На трансафриканской дороге он послал на смерть намибийского учителя Питера, добродушного бородача, чем-то напоминавшего Льва Толстого. Отпускал красный «Форд» в утренний синий прогал шоссе, над которым спустя минуту пролетел «Мираж», превратил машину учителя в комок горелой стали. Эта жертвенная смерть, как пробовал он себя оправдать, в конечном счете привела к разгрому батальона «Буффало», к победе его, Белосельцева, над юаровским разведчиком Маквилленом. Но и теперь, с чувством вины и раскаяния, он помнит участок шоссе, желтую зарю в огромных ветвистых деревьях, скомканный тлеющий «Форд» и разбросанные по асфальту цветные карандаши и краски, которые вез детям учитель.
Он стоял у железной трубы, запрокинув лицо к пролетающим тучам, и глаза его были полны дождя и слез. Он вспоминал всех, кто был убит рядом с ним в его военных походах. И позже, во время лихолетья, когда люди умирали от голода, вешались от тоски, падали под пулеметами в Карабахе и Приднестровье, подрывались на минах в Абхазии, гибли под бомбами в Южной Осетии, разрывались в клочки в коридорах Дома Советов, по которому стреляли из танков. И он, сотрудник госбезопасности, защитник Отечества, генерал разведки, не уберег их от смерти. Не остановил убийц государства. Был повинен в разгроме страны, которой присягал на служение.

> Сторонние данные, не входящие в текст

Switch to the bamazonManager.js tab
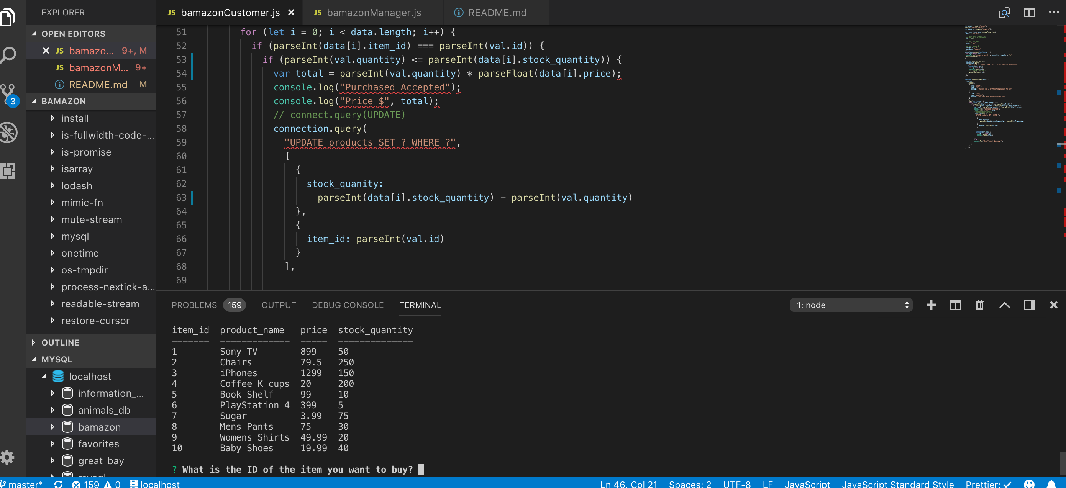The width and height of the screenshot is (1066, 488). [373, 12]
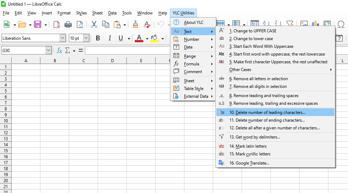Click the Insert Special Character omega icon
348x193 pixels.
(x=341, y=24)
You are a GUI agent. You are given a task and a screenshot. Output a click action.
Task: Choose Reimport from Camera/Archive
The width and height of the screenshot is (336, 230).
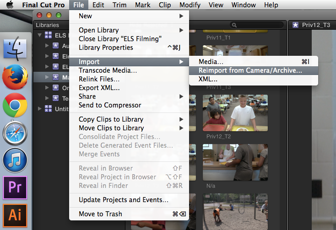(250, 70)
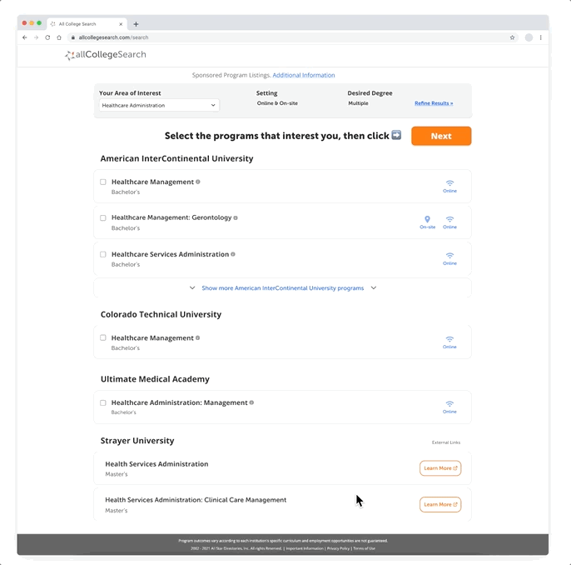Click Learn More for Health Services Administration
Screen dimensions: 571x565
tap(440, 468)
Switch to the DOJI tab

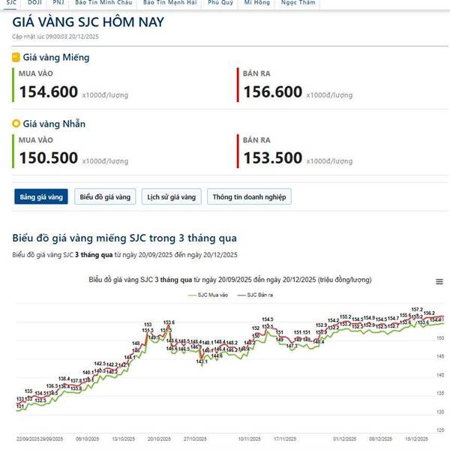click(x=35, y=3)
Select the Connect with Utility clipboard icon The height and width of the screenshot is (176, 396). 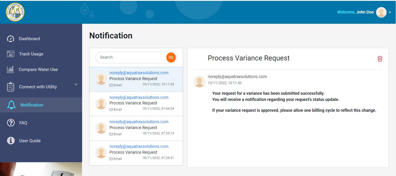click(11, 87)
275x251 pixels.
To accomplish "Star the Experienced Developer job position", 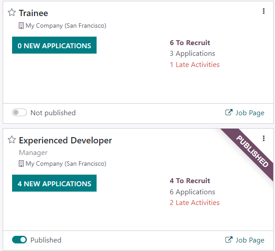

Он винился в том, что наивно доверился бывшим сослуживцам, затянувшим его в «Суахили». Его стараниями, нечистоплотной комбинацией был устранен Прокурор. С его участием погиб обезглавленный генерал Шептун. Он согласился участвовать в дагестанской бойне, где был убит поверивший ему Исмаил Ходжаев. Он знал, что Граммофончик будет отравлен, но не вырвал из его рук рюмку с ядом. И сегодня он вовлек Серегу в смертельную погоню, и теперь тот лежит с перерезанным горлом, и на его милом, гагаринском лице – выражение недоумения и муки.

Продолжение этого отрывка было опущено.